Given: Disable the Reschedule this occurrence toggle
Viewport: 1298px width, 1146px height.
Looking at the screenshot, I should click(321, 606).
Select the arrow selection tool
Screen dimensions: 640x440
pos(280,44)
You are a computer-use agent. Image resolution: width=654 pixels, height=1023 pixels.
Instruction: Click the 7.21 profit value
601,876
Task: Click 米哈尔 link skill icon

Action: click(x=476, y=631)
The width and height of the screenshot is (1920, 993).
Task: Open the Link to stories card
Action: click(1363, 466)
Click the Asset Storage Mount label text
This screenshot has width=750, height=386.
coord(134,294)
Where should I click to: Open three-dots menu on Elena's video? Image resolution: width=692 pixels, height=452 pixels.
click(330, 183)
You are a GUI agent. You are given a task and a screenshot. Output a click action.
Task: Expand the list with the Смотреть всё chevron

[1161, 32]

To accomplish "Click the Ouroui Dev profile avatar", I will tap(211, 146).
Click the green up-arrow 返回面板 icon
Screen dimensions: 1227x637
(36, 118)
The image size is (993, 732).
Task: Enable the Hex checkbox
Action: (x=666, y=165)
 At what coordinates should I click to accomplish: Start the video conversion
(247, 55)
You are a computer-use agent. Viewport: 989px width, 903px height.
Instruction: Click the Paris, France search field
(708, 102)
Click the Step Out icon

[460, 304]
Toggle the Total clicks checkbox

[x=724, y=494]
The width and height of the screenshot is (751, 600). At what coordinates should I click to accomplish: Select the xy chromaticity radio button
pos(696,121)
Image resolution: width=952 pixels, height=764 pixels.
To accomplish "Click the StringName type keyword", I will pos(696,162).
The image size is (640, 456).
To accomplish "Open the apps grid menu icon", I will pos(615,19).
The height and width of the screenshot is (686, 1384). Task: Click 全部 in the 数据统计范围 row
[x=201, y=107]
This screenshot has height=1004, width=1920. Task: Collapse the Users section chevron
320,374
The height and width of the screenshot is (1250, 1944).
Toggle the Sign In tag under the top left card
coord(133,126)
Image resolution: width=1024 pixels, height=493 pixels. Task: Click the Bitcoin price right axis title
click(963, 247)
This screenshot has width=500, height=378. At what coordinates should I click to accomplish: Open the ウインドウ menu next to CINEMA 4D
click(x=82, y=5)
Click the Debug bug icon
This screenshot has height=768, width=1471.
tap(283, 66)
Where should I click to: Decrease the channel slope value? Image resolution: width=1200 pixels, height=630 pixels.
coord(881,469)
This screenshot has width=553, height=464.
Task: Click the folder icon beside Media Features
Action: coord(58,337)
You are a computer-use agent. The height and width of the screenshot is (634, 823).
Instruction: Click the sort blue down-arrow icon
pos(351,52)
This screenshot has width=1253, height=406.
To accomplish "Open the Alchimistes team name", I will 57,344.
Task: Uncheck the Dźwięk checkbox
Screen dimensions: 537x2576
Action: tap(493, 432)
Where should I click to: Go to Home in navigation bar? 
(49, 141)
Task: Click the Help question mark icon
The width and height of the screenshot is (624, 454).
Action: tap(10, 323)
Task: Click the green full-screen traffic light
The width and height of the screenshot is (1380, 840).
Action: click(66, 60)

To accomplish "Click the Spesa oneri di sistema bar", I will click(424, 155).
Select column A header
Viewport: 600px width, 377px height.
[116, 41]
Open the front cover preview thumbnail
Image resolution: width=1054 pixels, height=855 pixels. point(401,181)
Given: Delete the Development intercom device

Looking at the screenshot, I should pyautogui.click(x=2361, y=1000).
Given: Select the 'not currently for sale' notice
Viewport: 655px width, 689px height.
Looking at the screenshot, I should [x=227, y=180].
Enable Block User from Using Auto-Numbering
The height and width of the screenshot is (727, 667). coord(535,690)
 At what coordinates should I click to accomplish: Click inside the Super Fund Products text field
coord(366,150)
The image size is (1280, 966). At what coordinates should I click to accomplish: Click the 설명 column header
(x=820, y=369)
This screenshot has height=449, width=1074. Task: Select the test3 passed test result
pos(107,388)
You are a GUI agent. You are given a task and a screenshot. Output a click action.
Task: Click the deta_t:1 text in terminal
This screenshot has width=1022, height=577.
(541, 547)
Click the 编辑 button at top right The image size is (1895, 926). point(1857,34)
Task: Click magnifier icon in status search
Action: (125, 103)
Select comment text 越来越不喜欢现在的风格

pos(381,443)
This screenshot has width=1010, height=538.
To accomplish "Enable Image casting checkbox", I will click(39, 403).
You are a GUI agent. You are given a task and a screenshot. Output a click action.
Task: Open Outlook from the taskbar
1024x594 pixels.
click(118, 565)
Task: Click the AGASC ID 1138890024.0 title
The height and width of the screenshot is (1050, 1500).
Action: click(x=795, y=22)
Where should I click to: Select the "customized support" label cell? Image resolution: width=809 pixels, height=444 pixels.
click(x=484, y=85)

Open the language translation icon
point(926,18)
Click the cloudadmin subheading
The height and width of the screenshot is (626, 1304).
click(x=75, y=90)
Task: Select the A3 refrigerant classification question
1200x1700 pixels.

→ WORK ITEM:
Quote the listing in full, please, keeping every line exact.

→ RESULT OF THE EXERCISE:
Given: Disable the Reschedule this occurrence toggle
Viewport: 1298px width, 1146px height.
Looking at the screenshot, I should click(321, 606).
Select the arrow selection tool
Screen dimensions: 640x440
pos(280,44)
You are a computer-use agent. Image resolution: width=654 pixels, height=1023 pixels.
Instruction: Click the 7.21 profit value
601,876
Task: Click 米哈尔 link skill icon

Action: click(x=476, y=631)
The width and height of the screenshot is (1920, 993).
Task: Open the Link to stories card
Action: click(1363, 466)
Click the Asset Storage Mount label text
This screenshot has width=750, height=386.
coord(134,294)
Where should I click to: Open three-dots menu on Elena's video? Image resolution: width=692 pixels, height=452 pixels.
click(330, 183)
You are a GUI agent. You are given a task and a screenshot. Output a click action.
Task: Expand the list with the Смотреть всё chevron

[1161, 32]

To accomplish "Click the Ouroui Dev profile avatar", I will tap(211, 146).
Click the green up-arrow 返回面板 icon
Screen dimensions: 1227x637
(36, 118)
The image size is (993, 732).
Task: Enable the Hex checkbox
Action: (x=666, y=165)
 At what coordinates should I click to accomplish: Start the video conversion
(247, 55)
You are a computer-use agent. Viewport: 989px width, 903px height.
Instruction: Click the Paris, France search field
(708, 102)
Click the Step Out icon

[460, 304]
Toggle the Total clicks checkbox

[x=724, y=494]
The width and height of the screenshot is (751, 600). At what coordinates should I click to accomplish: Select the xy chromaticity radio button
pos(696,121)
Image resolution: width=952 pixels, height=764 pixels.
To accomplish "Click the StringName type keyword", I will pos(696,162).
The image size is (640, 456).
To accomplish "Open the apps grid menu icon", I will pos(615,19).
The height and width of the screenshot is (686, 1384). Task: Click 全部 in the 数据统计范围 row
[x=201, y=107]
This screenshot has height=1004, width=1920. Task: Collapse the Users section chevron
320,374
The height and width of the screenshot is (1250, 1944).
Toggle the Sign In tag under the top left card
coord(133,126)
Image resolution: width=1024 pixels, height=493 pixels. Task: Click the Bitcoin price right axis title
click(963, 247)
This screenshot has width=500, height=378. At what coordinates should I click to accomplish: Open the ウインドウ menu next to CINEMA 4D
click(x=82, y=5)
Click the Debug bug icon
This screenshot has height=768, width=1471.
tap(283, 66)
Where should I click to: Decrease the channel slope value? Image resolution: width=1200 pixels, height=630 pixels.
coord(881,469)
This screenshot has width=553, height=464.
Task: Click the folder icon beside Media Features
Action: coord(58,337)
You are a computer-use agent. The height and width of the screenshot is (634, 823).
Instruction: Click the sort blue down-arrow icon
pos(351,52)
This screenshot has width=1253, height=406.
To accomplish "Open the Alchimistes team name", I will 57,344.
Task: Uncheck the Dźwięk checkbox
Screen dimensions: 537x2576
Action: tap(493, 432)
Where should I click to: Go to Home in navigation bar? 
(49, 141)
Task: Click the Help question mark icon
The width and height of the screenshot is (624, 454).
Action: tap(10, 323)
Task: Click the green full-screen traffic light
The width and height of the screenshot is (1380, 840).
Action: click(66, 60)

To accomplish "Click the Spesa oneri di sistema bar", I will click(424, 155).
Select column A header
Viewport: 600px width, 377px height.
[116, 41]
Open the front cover preview thumbnail
Image resolution: width=1054 pixels, height=855 pixels. point(401,181)
Given: Delete the Development intercom device

Looking at the screenshot, I should pyautogui.click(x=2361, y=1000).
Given: Select the 'not currently for sale' notice
Viewport: 655px width, 689px height.
Looking at the screenshot, I should [x=227, y=180].
Enable Block User from Using Auto-Numbering
The height and width of the screenshot is (727, 667). coord(535,690)
 At what coordinates should I click to accomplish: Click inside the Super Fund Products text field
coord(366,150)
The image size is (1280, 966). At what coordinates should I click to accomplish: Click the 설명 column header
(x=820, y=369)
This screenshot has height=449, width=1074. Task: Select the test3 passed test result
pos(107,388)
You are a GUI agent. You are given a task and a screenshot. Output a click action.
Task: Click the deta_t:1 text in terminal
This screenshot has width=1022, height=577.
(541, 547)
Click the 编辑 button at top right The image size is (1895, 926). point(1857,34)
Task: Click magnifier icon in status search
Action: (125, 103)
Select comment text 越来越不喜欢现在的风格

pos(381,443)
This screenshot has width=1010, height=538.
To accomplish "Enable Image casting checkbox", I will click(39, 403).
You are a GUI agent. You are given a task and a screenshot. Output a click action.
Task: Open Outlook from the taskbar
1024x594 pixels.
click(118, 565)
Task: Click the AGASC ID 1138890024.0 title
The height and width of the screenshot is (1050, 1500).
Action: click(x=795, y=22)
Where should I click to: Select the "customized support" label cell? Image resolution: width=809 pixels, height=444 pixels.
click(x=484, y=85)

Open the language translation icon
point(926,18)
Click the cloudadmin subheading
The height and width of the screenshot is (626, 1304).
click(x=75, y=90)
Task: Select the A3 refrigerant classification question
1200x1700 pixels.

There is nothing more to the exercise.